++++ Provided information ++++

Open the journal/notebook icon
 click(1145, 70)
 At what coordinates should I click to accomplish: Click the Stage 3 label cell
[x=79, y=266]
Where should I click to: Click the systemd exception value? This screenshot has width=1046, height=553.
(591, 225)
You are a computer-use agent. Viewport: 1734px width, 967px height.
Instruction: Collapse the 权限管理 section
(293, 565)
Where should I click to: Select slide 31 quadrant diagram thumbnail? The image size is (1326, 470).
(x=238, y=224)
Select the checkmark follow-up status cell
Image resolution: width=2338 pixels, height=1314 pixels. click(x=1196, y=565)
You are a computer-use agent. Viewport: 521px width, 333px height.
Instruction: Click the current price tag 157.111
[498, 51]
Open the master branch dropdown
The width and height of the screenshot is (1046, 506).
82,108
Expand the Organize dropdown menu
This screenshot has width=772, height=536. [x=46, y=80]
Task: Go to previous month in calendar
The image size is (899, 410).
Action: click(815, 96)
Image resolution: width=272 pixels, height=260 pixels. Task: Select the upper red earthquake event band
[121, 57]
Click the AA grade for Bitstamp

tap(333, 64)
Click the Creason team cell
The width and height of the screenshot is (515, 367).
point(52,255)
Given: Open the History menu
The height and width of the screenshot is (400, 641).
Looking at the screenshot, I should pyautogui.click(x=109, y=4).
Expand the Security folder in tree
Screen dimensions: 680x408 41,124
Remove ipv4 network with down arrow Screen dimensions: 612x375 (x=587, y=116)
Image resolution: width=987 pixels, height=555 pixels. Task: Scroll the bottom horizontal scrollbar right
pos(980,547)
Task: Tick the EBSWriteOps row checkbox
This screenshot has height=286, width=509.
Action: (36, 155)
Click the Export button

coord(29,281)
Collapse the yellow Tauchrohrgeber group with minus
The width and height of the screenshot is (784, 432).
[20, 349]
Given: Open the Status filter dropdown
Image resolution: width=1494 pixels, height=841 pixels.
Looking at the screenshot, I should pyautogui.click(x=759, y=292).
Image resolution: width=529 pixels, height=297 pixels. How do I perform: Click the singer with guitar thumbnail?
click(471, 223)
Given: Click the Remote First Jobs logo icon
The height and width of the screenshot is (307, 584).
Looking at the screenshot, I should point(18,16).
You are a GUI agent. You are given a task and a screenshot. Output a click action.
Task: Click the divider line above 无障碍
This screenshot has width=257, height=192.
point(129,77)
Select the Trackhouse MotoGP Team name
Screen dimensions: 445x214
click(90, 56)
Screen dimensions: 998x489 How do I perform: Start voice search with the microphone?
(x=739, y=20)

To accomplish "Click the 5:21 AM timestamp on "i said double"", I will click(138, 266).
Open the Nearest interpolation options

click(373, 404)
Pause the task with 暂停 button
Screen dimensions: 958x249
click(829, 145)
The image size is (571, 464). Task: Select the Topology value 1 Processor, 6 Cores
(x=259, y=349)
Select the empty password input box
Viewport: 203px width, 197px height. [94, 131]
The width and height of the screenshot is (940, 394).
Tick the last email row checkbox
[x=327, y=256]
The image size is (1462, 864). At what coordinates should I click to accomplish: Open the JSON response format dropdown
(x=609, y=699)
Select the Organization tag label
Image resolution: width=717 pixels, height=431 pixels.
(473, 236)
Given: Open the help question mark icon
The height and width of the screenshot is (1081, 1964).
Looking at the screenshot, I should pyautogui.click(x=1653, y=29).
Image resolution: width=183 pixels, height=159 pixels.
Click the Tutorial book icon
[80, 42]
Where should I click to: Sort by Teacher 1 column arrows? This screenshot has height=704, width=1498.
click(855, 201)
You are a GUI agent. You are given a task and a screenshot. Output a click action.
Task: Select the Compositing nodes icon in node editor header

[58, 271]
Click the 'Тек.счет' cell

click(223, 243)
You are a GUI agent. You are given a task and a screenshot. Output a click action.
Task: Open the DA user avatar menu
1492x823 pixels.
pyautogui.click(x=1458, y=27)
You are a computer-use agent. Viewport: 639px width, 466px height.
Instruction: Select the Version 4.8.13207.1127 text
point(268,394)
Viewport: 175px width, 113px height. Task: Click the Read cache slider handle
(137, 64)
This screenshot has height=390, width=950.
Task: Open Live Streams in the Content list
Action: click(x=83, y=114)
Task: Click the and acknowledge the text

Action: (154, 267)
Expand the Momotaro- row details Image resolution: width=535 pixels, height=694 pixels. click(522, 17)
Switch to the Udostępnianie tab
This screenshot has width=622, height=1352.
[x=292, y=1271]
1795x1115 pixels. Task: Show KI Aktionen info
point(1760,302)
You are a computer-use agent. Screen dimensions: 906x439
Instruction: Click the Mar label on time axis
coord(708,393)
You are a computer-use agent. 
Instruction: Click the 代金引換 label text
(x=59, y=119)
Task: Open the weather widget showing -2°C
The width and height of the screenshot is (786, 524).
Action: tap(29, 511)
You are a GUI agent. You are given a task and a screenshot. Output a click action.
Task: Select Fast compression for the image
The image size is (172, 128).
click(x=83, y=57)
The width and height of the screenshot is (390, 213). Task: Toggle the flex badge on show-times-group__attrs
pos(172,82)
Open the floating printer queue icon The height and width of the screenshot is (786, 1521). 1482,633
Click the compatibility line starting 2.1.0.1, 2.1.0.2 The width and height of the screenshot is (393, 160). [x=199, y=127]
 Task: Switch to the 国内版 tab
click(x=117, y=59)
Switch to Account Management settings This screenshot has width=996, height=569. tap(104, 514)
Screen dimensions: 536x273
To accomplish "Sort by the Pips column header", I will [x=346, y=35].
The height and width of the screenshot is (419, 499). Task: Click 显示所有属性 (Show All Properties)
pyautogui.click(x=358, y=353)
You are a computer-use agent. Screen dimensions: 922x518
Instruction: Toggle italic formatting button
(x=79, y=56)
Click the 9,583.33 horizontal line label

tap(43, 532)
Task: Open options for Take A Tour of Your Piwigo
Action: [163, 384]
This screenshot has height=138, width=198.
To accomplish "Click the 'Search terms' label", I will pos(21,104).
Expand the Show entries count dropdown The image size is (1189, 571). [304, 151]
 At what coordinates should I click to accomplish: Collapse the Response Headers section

++++

* **Short task**:
Rewrite the rows from the line with "You are a computer-use agent. Screen dimensions: 906x439" up to and including the line with "Action: tap(29, 511)", swapping "computer-use agent" for "GUI agent" and leaving everything else unchanged.

* **Task solution**:
You are a GUI agent. Screen dimensions: 906x439
Instruction: Click the Mar label on time axis
coord(708,393)
You are a GUI agent. 
Instruction: Click the 代金引換 label text
(x=59, y=119)
Task: Open the weather widget showing -2°C
The width and height of the screenshot is (786, 524).
Action: tap(29, 511)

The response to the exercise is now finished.